[Intel-xe] [PATCH v2 5/6] drm/xe/uapi: add the userspace bits for small-bar
Matthew Auld
matthew.auld at intel.com
Mon Mar 27 10:00:12 UTC 2023
On 27/03/2023 05:37, Gwan-gyeong Mun wrote:
>
>
> On 3/23/23 1:59 PM, Matthew Auld wrote:
>> Mostly the same as i915. We add a new hint for userspace to force an
>> object into the mappable part of vram.
>>
>> We also need to tell userspace how large the mappable part is. In Vulkan
>> for example, there will be two vram heaps for small-bar systems. And
>> here the size of each heap needs to be known. Likewise the used/avail
>> tracking needs to account for the mappable part.
>>
>> We also limit the available tracking going forward, such that we limit
>> to privileged users only, since these values are system wide and are
>> technically considered an info leak.
>>
>> v2 (Maarten):
>> - s/NEEDS_CPU_ACCESS/NEEDS_VISIBLE_VRAM/ in the uapi.
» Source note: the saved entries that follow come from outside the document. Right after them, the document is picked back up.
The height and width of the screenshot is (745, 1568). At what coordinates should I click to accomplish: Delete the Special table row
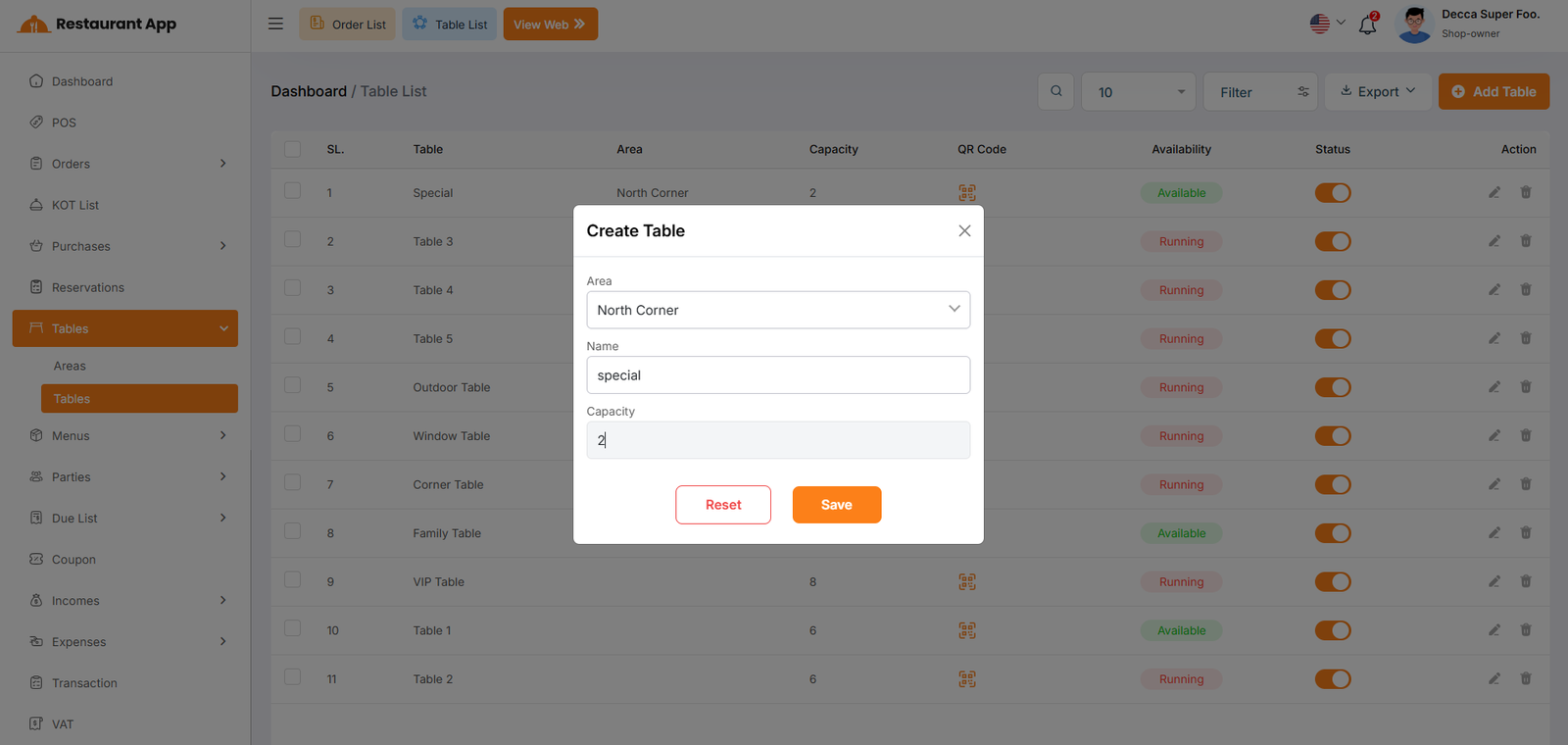(x=1525, y=192)
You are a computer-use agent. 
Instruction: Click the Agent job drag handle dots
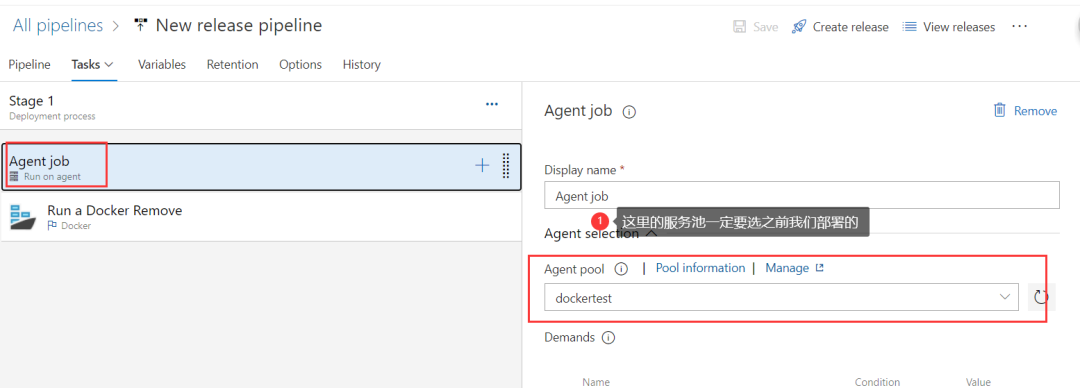click(x=506, y=165)
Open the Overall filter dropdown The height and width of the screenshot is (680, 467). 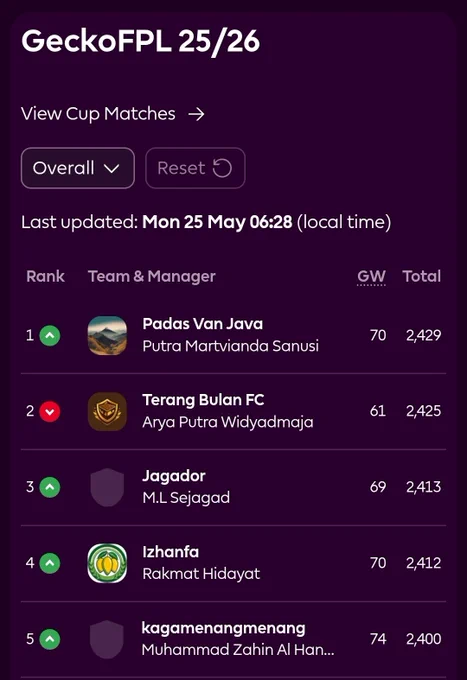78,168
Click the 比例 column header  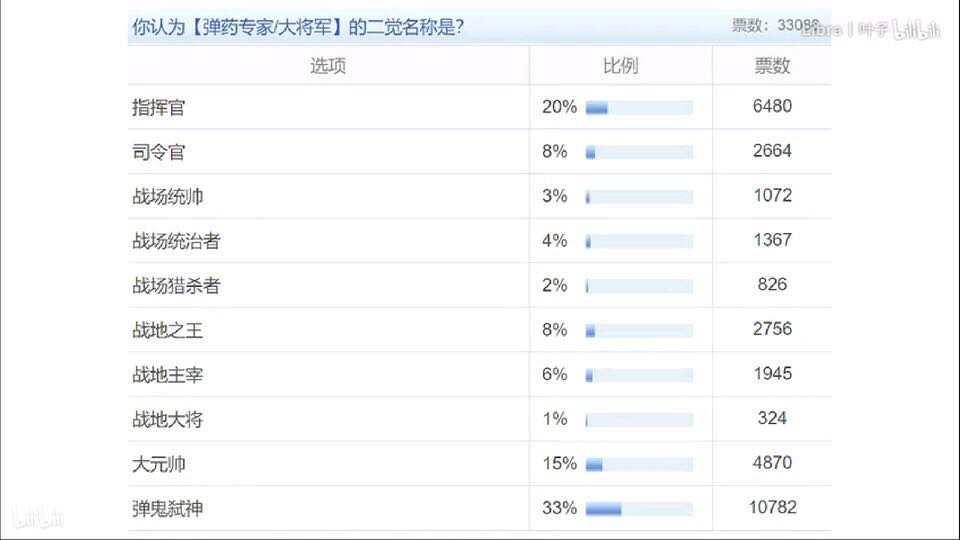tap(620, 66)
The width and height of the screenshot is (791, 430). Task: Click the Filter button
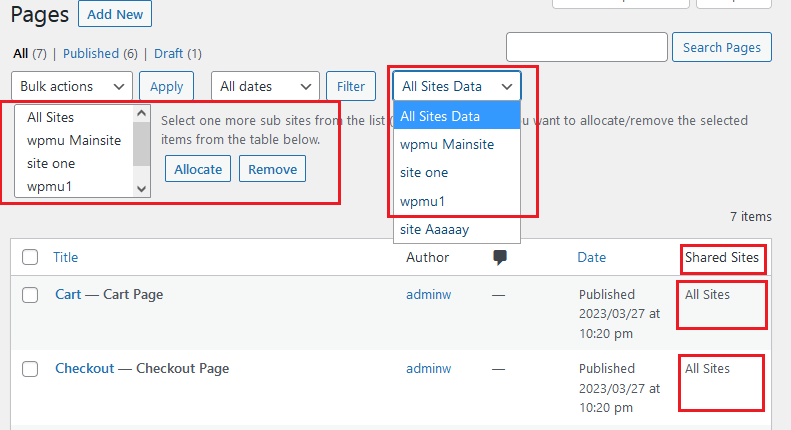351,87
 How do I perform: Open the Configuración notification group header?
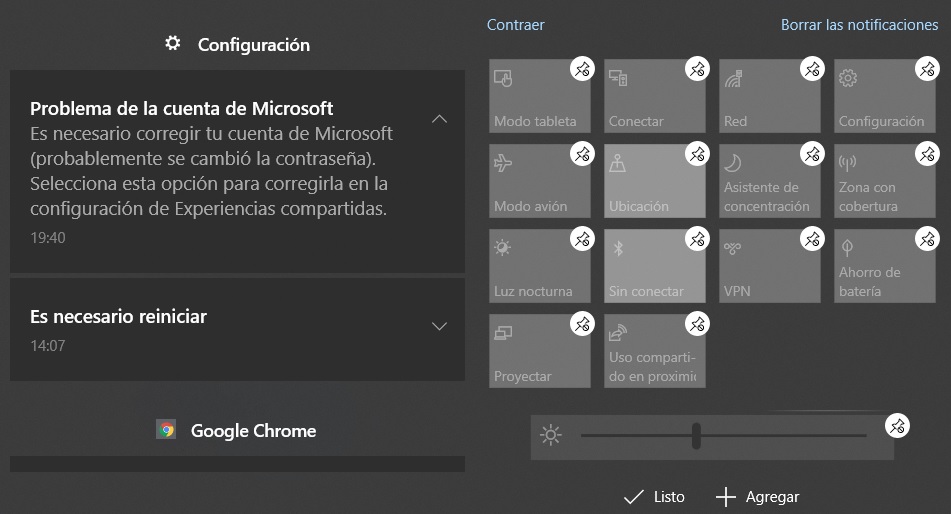tap(237, 44)
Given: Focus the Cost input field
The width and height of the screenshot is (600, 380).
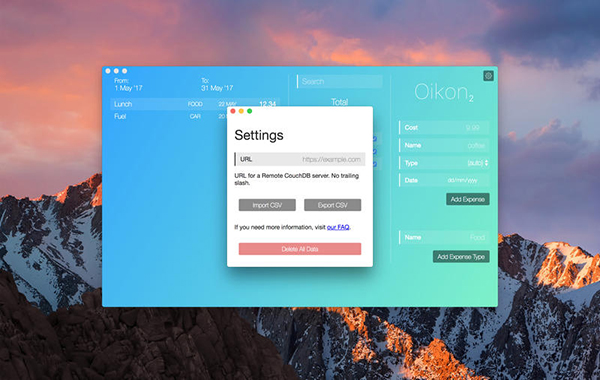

We also no
>> longer require smem as an extra placement. This is more flexible,
>> and lets us use this for clear-color surfaces, since we need CPU
>> access
>> there but we don't want to attach smem, since that effectively
>> disables
>> CCS from kernel pov.
>> - Reject clear-color CCS buffers where NEEDS_VISIBLE_VRAM is not set,
>> instead of migrating it behind the scenes.
>> v3 (José)
>> - Split the changes that limit the accounting for perfmon_capable()
>> into a separate patch.
>> - Use XE_BO_CREATE_VRAM_MASK.
>>
>> Signed-off-by: Matthew Auld <matthew.auld at intel.com>
>> Cc: Maarten Lankhorst <maarten.lankhorst at linux.intel.com>
>> Cc: Thomas Hellström <thomas.hellstrom at linux.intel.com>
>> Cc: Gwan-gyeong Mun <gwan-gyeong.mun at intel.com>
>> Cc: Lucas De Marchi <lucas.demarchi at intel.com>
>> Cc: José Roberto de Souza <jose.souza at intel.com>
>> Cc: Filip Hazubski <filip.hazubski at intel.com>
>> Cc: Carl Zhang <carl.zhang at intel.com>
>> Cc: Effie Yu <effie.yu at intel.com>
>> Reviewed-by: José Roberto de Souza <jose.souza at intel.com>
>> ---
>> drivers/gpu/drm/xe/display/xe_fb_pin.c | 13 +++++++++++++
>> drivers/gpu/drm/xe/xe_bo.c | 13 +++++++++++--
>> drivers/gpu/drm/xe/xe_query.c | 13 +++++++++----
>> drivers/gpu/drm/xe/xe_ttm_vram_mgr.c | 18 ++++++++++++++++++
>> drivers/gpu/drm/xe/xe_ttm_vram_mgr.h | 4 ++++
>> include/uapi/drm/xe_drm.h | 20 +++++++++++++++++++-
>> 6 files changed, 74 insertions(+), 7 deletions(-)
>>
>> diff --git a/drivers/gpu/drm/xe/display/xe_fb_pin.c
>> b/drivers/gpu/drm/xe/display/xe_fb_pin.c
>> index 65c0bc28a3d1..2a0edf9401da 100644
>> --- a/drivers/gpu/drm/xe/display/xe_fb_pin.c
>> +++ b/drivers/gpu/drm/xe/display/xe_fb_pin.c
>> @@ -195,6 +195,19 @@ static struct i915_vma *__xe_pin_fb_vma(struct
>> intel_framebuffer *fb,
>> goto err;
>> }
>> + /*
>> + * If we need to able to access the clear-color value stored in the
>> + * buffer, then we require that such buffers are also CPU
>> accessible.
>> + * This is important on small-bar systems where only some subset
>> of VRAM
>> + * is CPU accessible.
>> + */
>> + if (IS_DGFX(to_xe_device(bo->ttm.base.dev)) &&
>> + intel_fb_rc_ccs_cc_plane(&fb->base) >= 0 &&
>> + !(bo->flags & XE_BO_NEEDS_CPU_ACCESS)) {
>> + ret = -EINVAL;
>> + goto err;
>> + }
>> +
>> /*
>> * Pin the framebuffer, we can't use xe_bo_(un)pin functions as the
>> * assumptions are incorrect for framebuffers
>> diff --git a/drivers/gpu/drm/xe/xe_bo.c b/drivers/gpu/drm/xe/xe_bo.c
>> index de57ccc5b57c..25b1a56c2afa 100644
>> --- a/drivers/gpu/drm/xe/xe_bo.c
>> +++ b/drivers/gpu/drm/xe/xe_bo.c
>> @@ -893,7 +893,6 @@ static vm_fault_t xe_gem_fault(struct vm_fault *vmf)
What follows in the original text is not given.